REQUIRED ACTIONS:
(1) Name every daily activity that the daily care page says the panel of therapists gives tips and advice on.
(2) Print word for word the stretch of the daily care page from "Our expert panel" through "energy for fun.".

EXTRACT:
=== Begin Enclosure ===
Cerebral Palsy

Daily care


Our expert panel of therapists specialising in cerebral palsy offer some practical tips and advice on various daily activities including mobility, dressing, communication, play, sleep, toilet training and nutrition.

The early years matter

Early therapeutic intervention with young children makes a big difference. Children can learn to move in more efficient ways, using less force and effort so they become less tired and have more energy for fun.

Your local physiotherapist and occupational therapist can show you how to handle and play with your child in a way that encourages and supports good patterns of movement. You can also consider additional different types therapy, perhaps to focus on a specific goal like learning to drink out of a straw, or put socks on in readiness for nursery.


Dressing is a very complicated activity for the body. Balance, co-ordination and focus are all required in unison. Regardless of a child’s particular challenges, with patience and time it’s possible to find ways for them to be actively involved in getting dressed, and not feel like everything is being done to them.

  • Morning can be a scramble and everything needs to be done in a hurry, but don’t forget dressing is a skill your child needs. Leave enough time to get your child involved, even if it’s only at weekends.
  • Split an activity down into parts. For example, putting on a sock. Help the child to feel stable, you need to weight shift to get a sock on. You could put the sock on the end of one toe and ask them to them practice reaching down to pull the sock on.
  • Putting trousers on is much easier if you can stand to pull the trouser up. Even one stand up each week helps to build independence.
  • Remember to give lots of praise, not all triumphs need an audience.
  • Putting arms in sleeves can be made easier by putting the tighter arm in first and out last. Weight shifting exercises can be incorporated into simple activities like putting on a jumper or coat. A child might put their coat on three times a day and not even realise they are working important muscles.
  • Teaching your child to bend their leg before putting on socks and shoes can ease stiffness in the ankle and make it less likely for your child to curl their toes.
  • Think about ways you can teach them to be independent. Could you put the trousers on the floor all ready for feet to step into them?
  • Stretchy clothes are often easier. Consider elasticated waists and buying clothes one size bigger so there is more give. Many of the big brands now do ranges of clothes and shoes for children with special needs.
=== End Enclosure ===
INFORMATION SHOWN:
=== Begin Enclosure ===
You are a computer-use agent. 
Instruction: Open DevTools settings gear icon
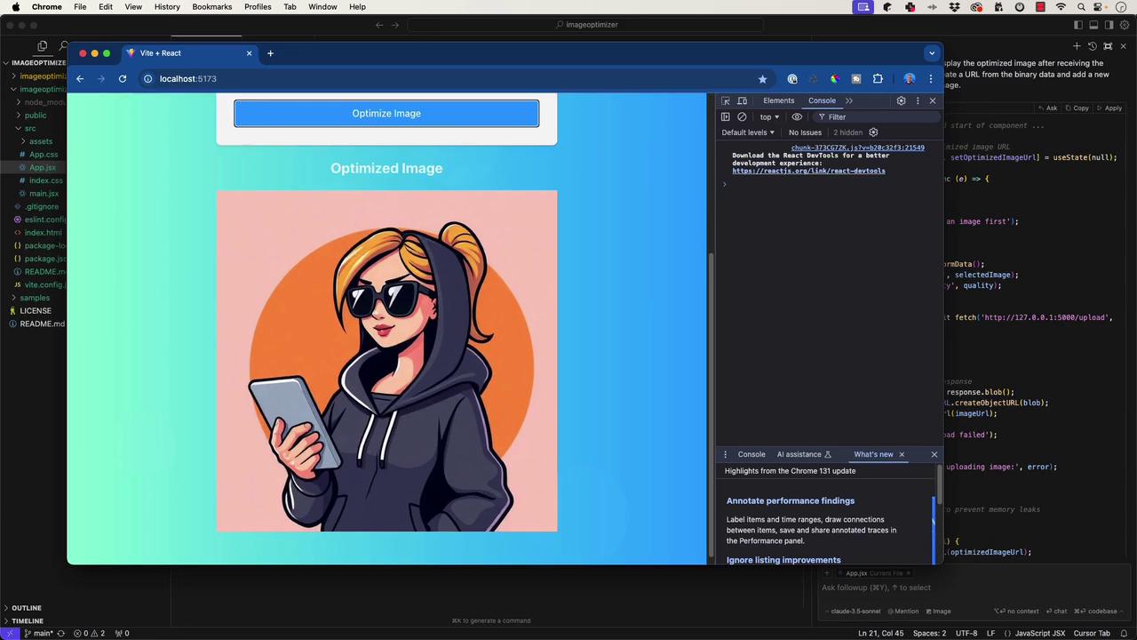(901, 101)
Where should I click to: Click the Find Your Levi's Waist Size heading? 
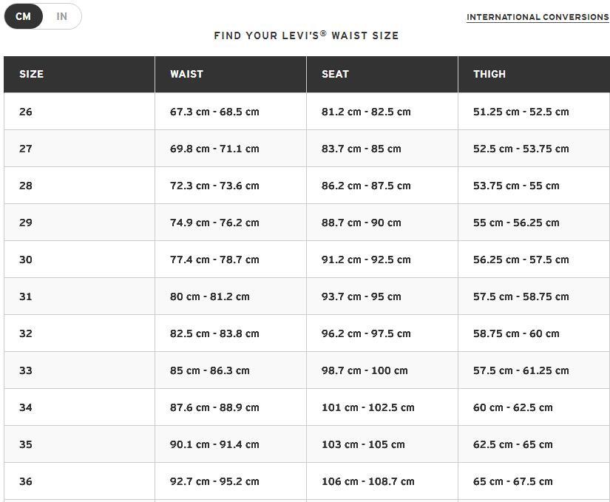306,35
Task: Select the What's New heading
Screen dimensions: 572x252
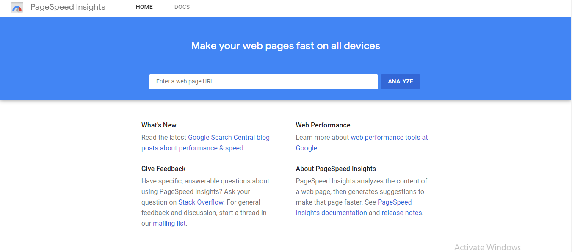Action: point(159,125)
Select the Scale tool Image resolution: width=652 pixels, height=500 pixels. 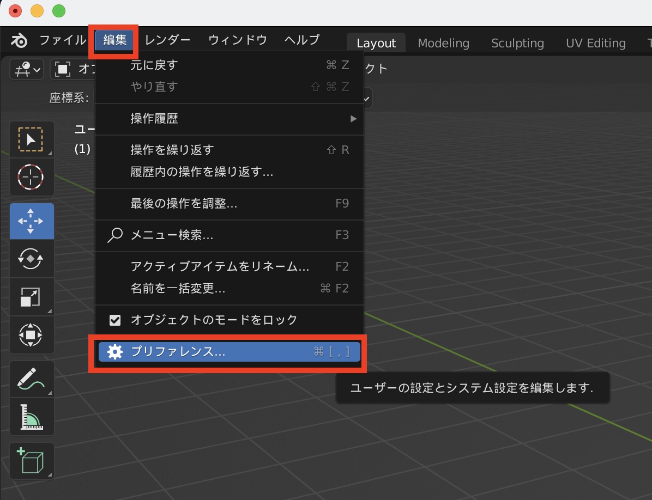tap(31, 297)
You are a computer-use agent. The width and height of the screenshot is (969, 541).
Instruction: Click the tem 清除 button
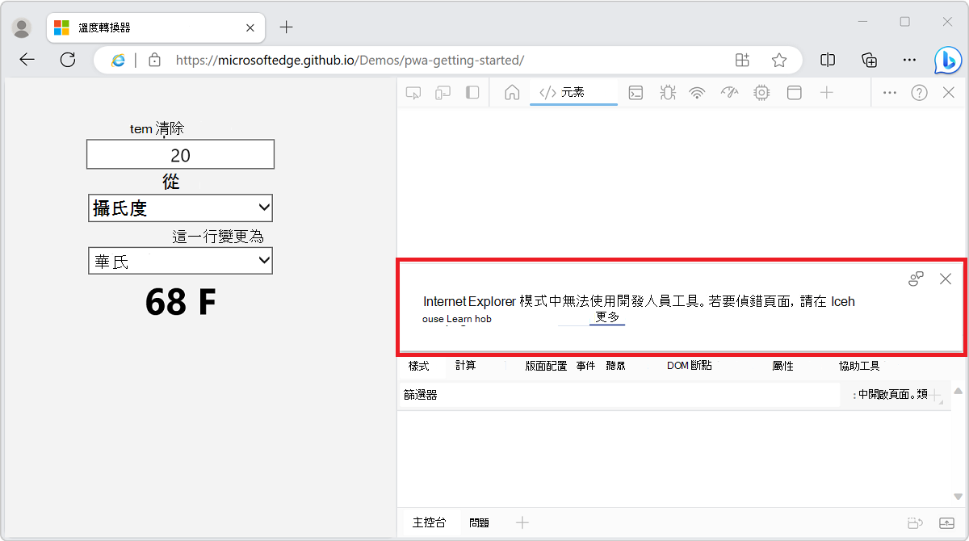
=== End Enclosure ===
=== Begin Enclosure ===
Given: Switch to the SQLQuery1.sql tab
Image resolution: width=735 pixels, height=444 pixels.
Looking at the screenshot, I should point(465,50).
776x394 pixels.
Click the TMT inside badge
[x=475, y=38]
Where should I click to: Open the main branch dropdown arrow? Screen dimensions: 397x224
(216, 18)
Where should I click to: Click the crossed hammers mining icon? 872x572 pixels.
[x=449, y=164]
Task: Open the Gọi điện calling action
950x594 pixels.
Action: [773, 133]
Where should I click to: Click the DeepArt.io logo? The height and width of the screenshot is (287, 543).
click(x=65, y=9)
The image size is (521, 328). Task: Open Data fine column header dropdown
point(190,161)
=== End Enclosure ===
REPLIES:
(1)
- mobility
- dressing
- communication
- play
- sleep
- toilet training
- nutrition

(2)
Our expert panel of therapists specialising in cerebral palsy offer some practical tips and advice on various daily activities including mobility, dressing, communication, play, sleep, toilet training and nutrition.

The early years matter

Early therapeutic intervention with young children makes a big difference. Children can learn to move in more efficient ways, using less force and effort so they become less tired and have more energy for fun.